VMC double flux thermodynamique : prix et intérêt
La VMC double flux thermodynamique intègre une petite pompe à chaleur dans le caisson, qui récupère encore plus de calories sur l’air extrait pour chauffer l’air neuf insufflé, ou pour produire de l’eau chaude sanitaire via un ballon tampon.
Prix : 8 000-15 000 € tout compris, soit 3 000-5 000 € de plus qu’une VMC double flux classique de performance équivalente.
Avantages : rendement global supérieur à 100 % (récupération + calories pompées), couverture partielle des besoins de chauffage dans les maisons passives ou BBC, production possible d’ECS (50-70 % des besoins pour un foyer).
Inconvénients : coût d’achat élevé, maintenance plus complexe (circuit frigorifique), dépendance à l’électricité, amortissement long (12-18 ans).
Pertinence : réservée aux projets neufs très performants (RT 2012, RE 2020, passif) en zone climatique tempérée à froide, où la VMC thermodynamique remplace partiellement un système de chauffage.

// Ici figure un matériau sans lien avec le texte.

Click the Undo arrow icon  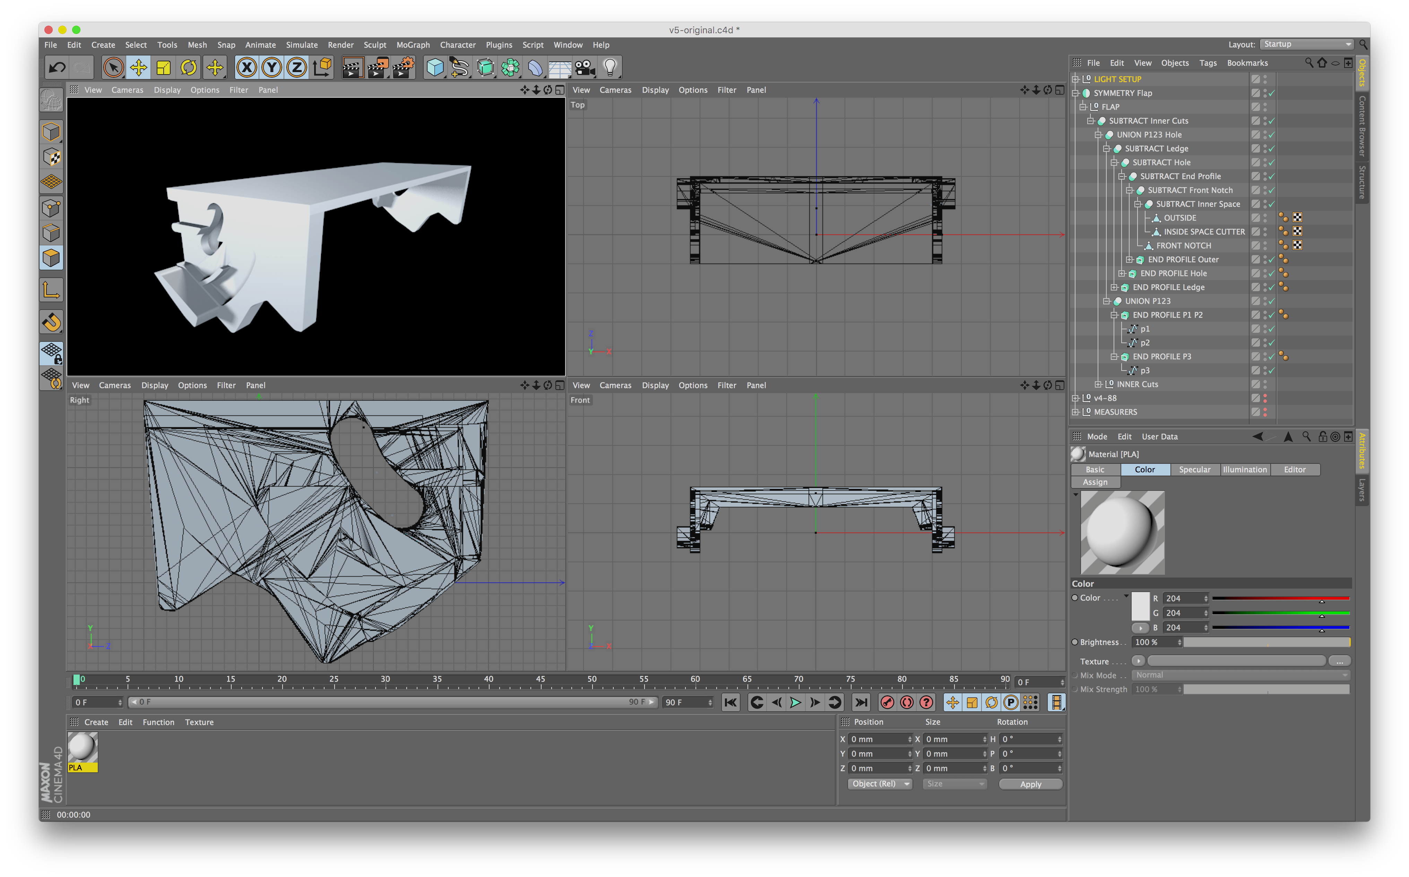57,67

Peu intéressante en rénovation standard ou en région chaude.
Si votre maison n’est pas à très basse consommation énergétique, une VMC double flux classique haut rendement (95 %+) offre un bien meilleur rapport coût/bénéfice.
Prix VMC double flux : ce qu’il faut retenir pour votre projet
Pour budgéter correctement votre installation de VMC double flux, retenez ces points clés :
Budget global réaliste : 4 000-12 000 € selon surface et complexité, avec une moyenne de 7 000-8 500 € pour une maison neuve de 100-120 m². En rénovation, comptez 20-30 % de plus.

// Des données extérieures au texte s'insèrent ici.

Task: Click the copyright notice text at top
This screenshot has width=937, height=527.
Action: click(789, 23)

Détail des coûts : 40-60 % pour le matériel (caisson, gaines, bouches), 40-60 % pour la pose. Privilégiez un caisson performant (rendement ≥ 92 %) et un réseau de gaines correctement dimensionné.
Aides mobilisables : jusqu’à 4 000 € via MaPrimeRénov pour les ménages modestes, + 300-800 € de CEE, + TVA 5,5 % automatique. Ces aides réduisent le reste à charge de 30 à 50 %.
Entretien : 80-200 €/an (filtres principalement). Ne négligez jamais le remplacement des filtres, sous peine de surconsommation électrique et dégradation de la qualité de l’air.
Erreurs à éviter : choisir un installateur non RGE (perte des aides), sous-dimensionner les gaines, oublier l’isolation des gaines, mal positionner le caisson (bruit), négliger le bypass en région chaude.
Rentabilité : pour une maison de 120 m² bien isolée, une VMC double flux génère 300-500 € d’économies de chauffage par an, soit un retour sur investissement (aides déduites) de 8-12 ans. Au-delà, vous économisez sur la durée de vie du système (15-20 ans).
Demandez systématiquement 3 devis détaillés auprès d’installateurs RGE qualifiés “ventilation”, comparez les marques de caisson proposées, les rendements annoncés, et exigez une visite technique préalable. Un projet bien étudié en amont évite 90 % des déconvenues et surcoûts.